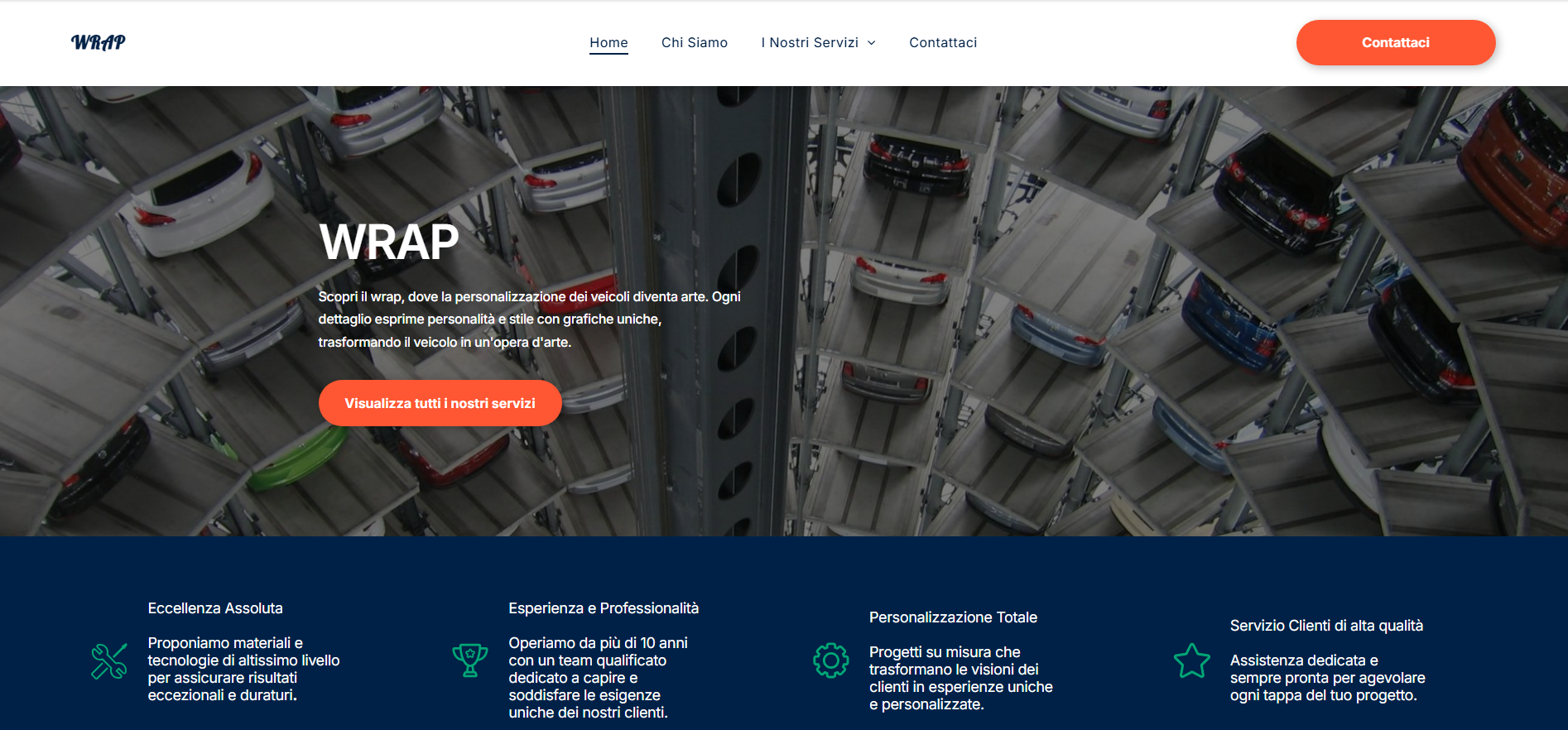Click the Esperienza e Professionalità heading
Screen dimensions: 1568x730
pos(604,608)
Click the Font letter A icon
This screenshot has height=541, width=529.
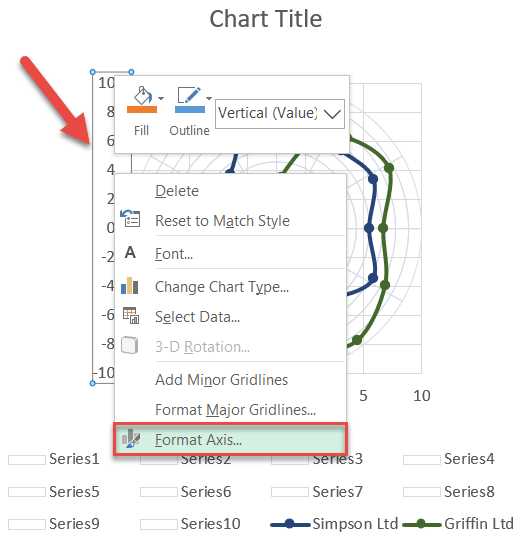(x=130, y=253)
══════════
§ **Exercise brief**: Could you write out exactly the lines from the line containing "Click the Font letter A icon" to the end of the material, and nothing else? No pictures belong in the copy.

§ **Solved exercise**:
Click the Font letter A icon
This screenshot has height=541, width=529.
(x=130, y=253)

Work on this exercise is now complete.